DATASET RECORDS ->

§ §

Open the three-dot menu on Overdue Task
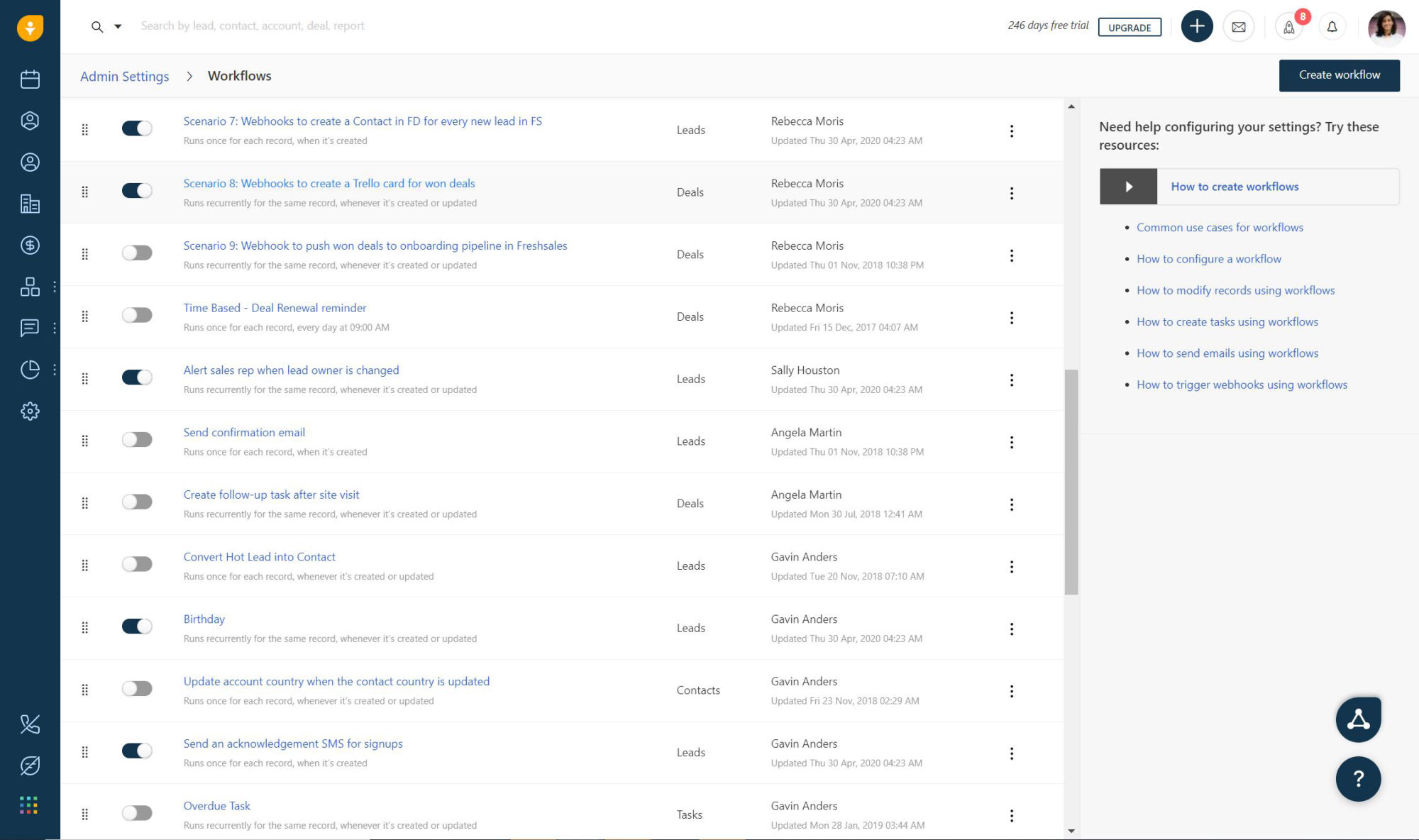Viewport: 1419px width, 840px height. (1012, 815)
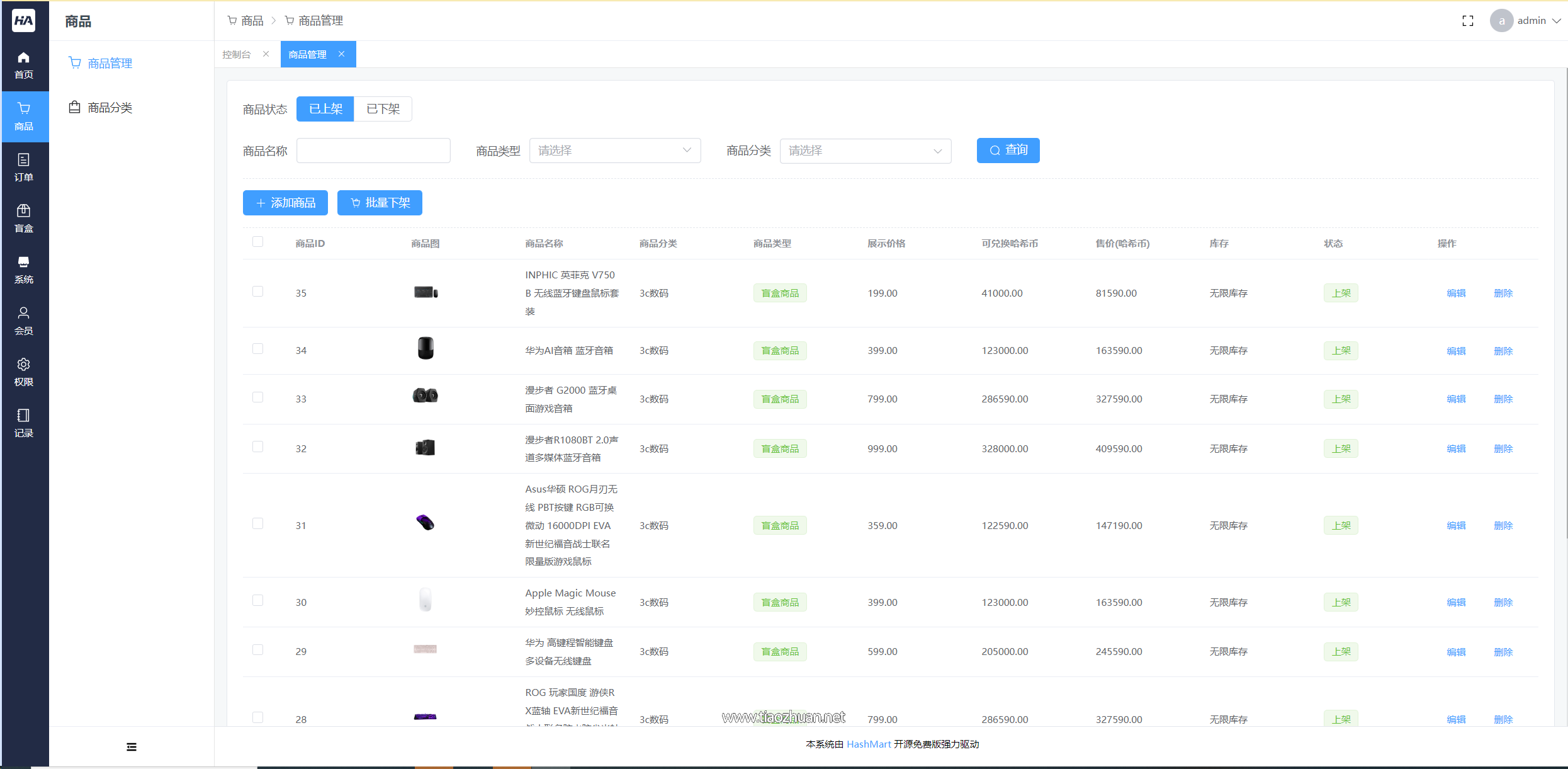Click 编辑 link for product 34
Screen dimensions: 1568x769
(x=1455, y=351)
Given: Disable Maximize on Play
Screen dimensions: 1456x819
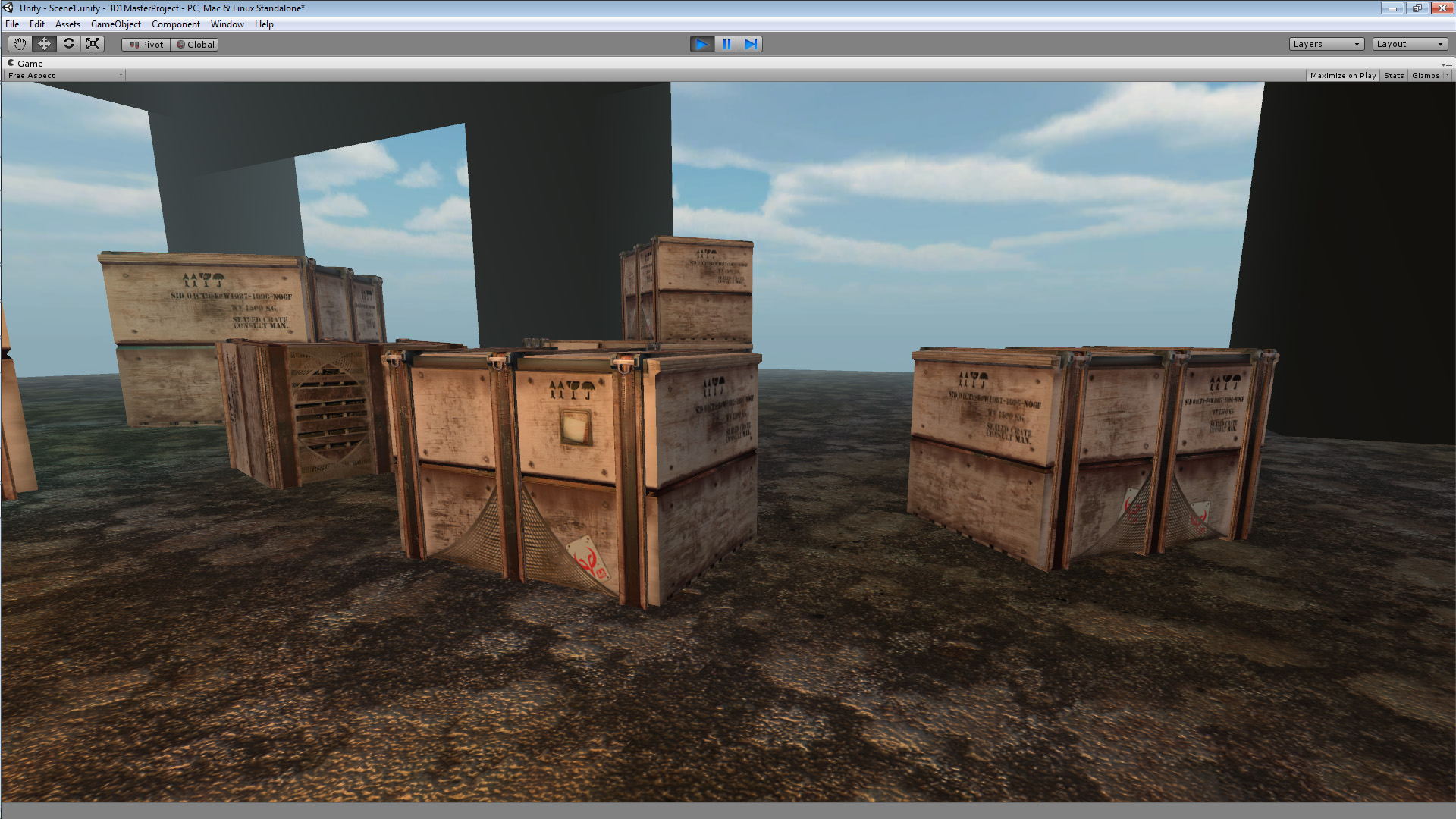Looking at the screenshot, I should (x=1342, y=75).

§ §

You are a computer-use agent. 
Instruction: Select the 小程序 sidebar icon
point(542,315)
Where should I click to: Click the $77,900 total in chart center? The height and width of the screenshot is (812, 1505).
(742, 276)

§ §

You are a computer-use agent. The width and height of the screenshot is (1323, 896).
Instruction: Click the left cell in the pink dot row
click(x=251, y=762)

§ §

YOUR ASSIGNMENT -> Where a line above includes "agent", copy that line.

EXPECTED ANSWER ->
You are a computer-use agent. 
You are a computer-use agent. The width and height of the screenshot is (1323, 896).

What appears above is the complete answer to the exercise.